_Supplied records_.
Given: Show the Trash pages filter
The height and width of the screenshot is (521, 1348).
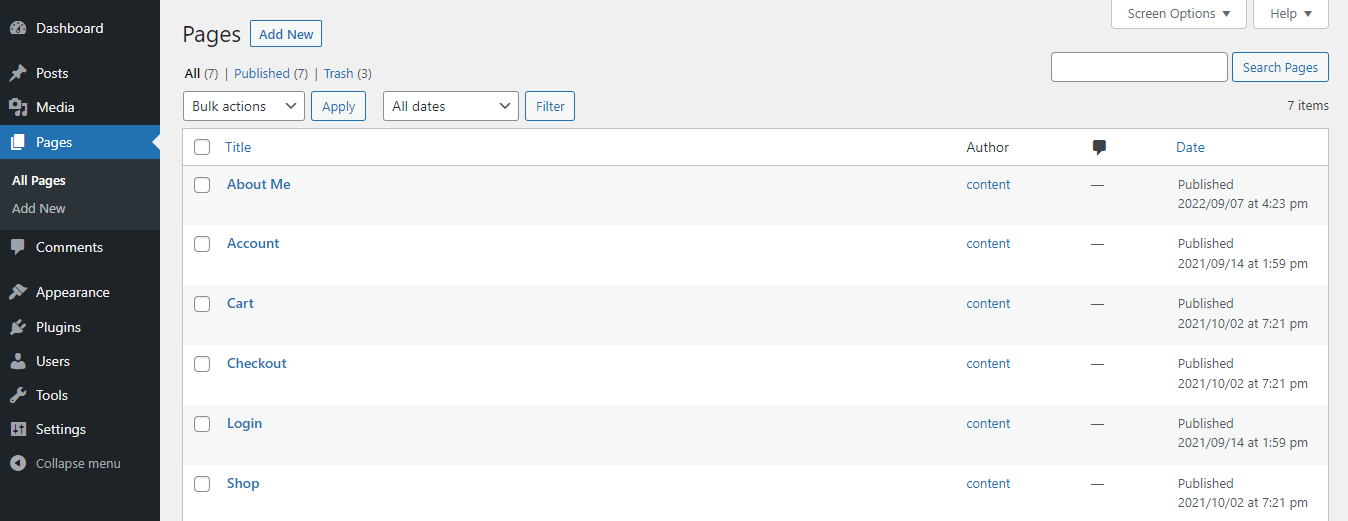Looking at the screenshot, I should [x=338, y=74].
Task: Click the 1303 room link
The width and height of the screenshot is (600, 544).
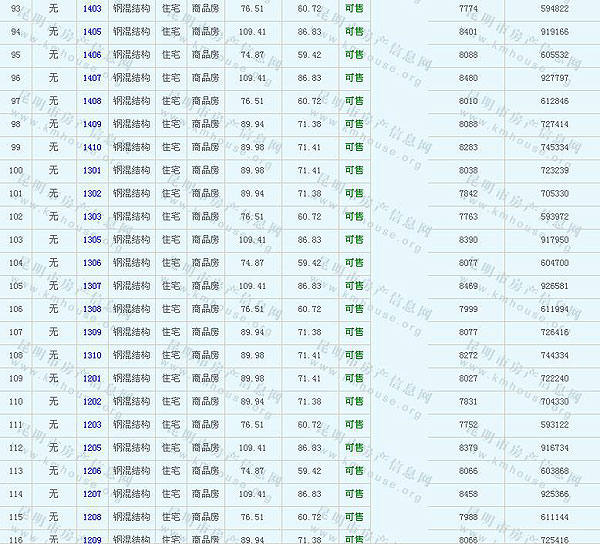Action: point(92,216)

_Instruction_. Pull out each line from the rows above that contains the word "width", and list those lines in their original order.

_Correct response_.
The height and width of the screenshot is (521, 1348).
The width and height of the screenshot is (600, 544).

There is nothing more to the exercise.